If there’s one thing in the world that needs to be handled with care, it’s perpetual motion … Don’t touch it or you’ll get your ringers burned …
Inventors in general can be classified according to their bugs … There are whole categories that are practically harmless … The ones who go in for mysterious radiations, “tellurism,” for instance, or the “centripetals” … They’re easy to handle, they’d eat breakfast out of your hand … The little household gadgeteers aren’t very rough either … the cheese-graters … the Sino-Fin-nish kettles … the two-handled spoons … well, everything that’s useful in the kitchen … Those boys like to eat … they know how to live … The ones who want to improve the subway? … Ah, there you’d better begin to watch your step. But the real screwballs, the wild men, the vitriol throwers, are mostly all of them in “Perpetual” … Those characters will go to any length to demonstrate the value of their discoveries … They’ll turn your gizzard inside out if you express the slightest doubt … They’re no good to fool with …

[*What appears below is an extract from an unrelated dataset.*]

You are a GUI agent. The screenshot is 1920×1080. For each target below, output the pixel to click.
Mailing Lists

One of the boys I met at Courtial’s, an attendant at the public baths, was a fanatic … He never talked about anything but his “pendulum,” and then only in a whisper … with murder in his eyes … Another one who came to see us was a public prosecutor in the provinces … He came all the way from the southwest just to bring us his cylinder … an enormous ebonite tube with a centrifugal valve and an electric starter … It was easy to spot him in the street, even from far away, he always walked slantwise, like a crab, along the shop fronts … That was his way of neutralizing the influence of Mercury and the “ionic” radiations of the sun, that pass through the clouds … And he never took off the enormous muffler he wore around his shoulders, day and night, made of braided asbestos, lisle, and silk. That was his ray detector … When he walked into “interference” … right away he began to shiver … bubbles came out of his nose …

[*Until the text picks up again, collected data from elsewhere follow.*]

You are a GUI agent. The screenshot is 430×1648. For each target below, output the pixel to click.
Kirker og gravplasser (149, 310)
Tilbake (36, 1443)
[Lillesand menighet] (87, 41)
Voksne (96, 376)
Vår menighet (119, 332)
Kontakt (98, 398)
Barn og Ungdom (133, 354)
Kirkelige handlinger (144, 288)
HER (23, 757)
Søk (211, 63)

Courtial had known them for ages … he knew what to expect of them … He called a number of them by their first names. We were on pretty good terms with them … But one day he got the idea of organizing a contest for them … That was sheer lunacy … Right away I sounded the alarm … I let out a howl … Anything but that! … He wouldn’t listen … He needed money bad, ready cash … It was perfectly true that we were having a hell of a time finishing out the month … that we owed at least six issues of the
Genitron
to Taponier, the printer … So we had plenty of extenuating circumstances … Besides, the balloon flights weren’t paying off so well anymore … Airplanes were breaking our backs … By 1910 the yokels were all hopped up … they wanted to see flying machines … We were still writing letters like mad … incessantly … We de-defended every inch of ground … We pestered all the hicks … the archbishops … the prefects … the postmistresses … the druggists … and the horticulture societies… In the spring of 1909 alone we had more than ten thousand circulars printed … we fought to the last ditch … But I also have to admit that Courtial was playing the races again. He’d gone back to the Insurrection … He must have paid his debts to Formerly … Anyway, they were on speaking terms again … I’d seen them together … At one throw my boss had won six hundred francs at Enghien on Carrot … and then two hundred and fifty on Célimène at Chantilly … It had gone to his head … He began raising his bets …
The next morning he comes into the shop all steamed up … He starts in right off the bat …
“Aha, Ferdinand! My luck’s turned! This is it! I’m in luck … Do you hear me … After ten years … after losing almost uninterruptedly for ten long years … That’s all over … My luck is running … And I’m holding on! … Take a look! …” He shows me the
Dingbat
, a new racing sheet … he had it all marked up in blue, red, green, and yellow. I said my piece right away …
“Watch out, Monsieur des Pereires! It’s the twenty-fourth already … We’ve got fourteen francs in the till … Taponier has been very nice … very patient, I’ve got to admit, but even so, he says he won’t print the rag anymore! … I might as well tell you right now! He’s been biting my head off for the last three months every time I show my face on the rue Rambuteau … Don’t count on me to go around there anymore! not even with the pushcart!”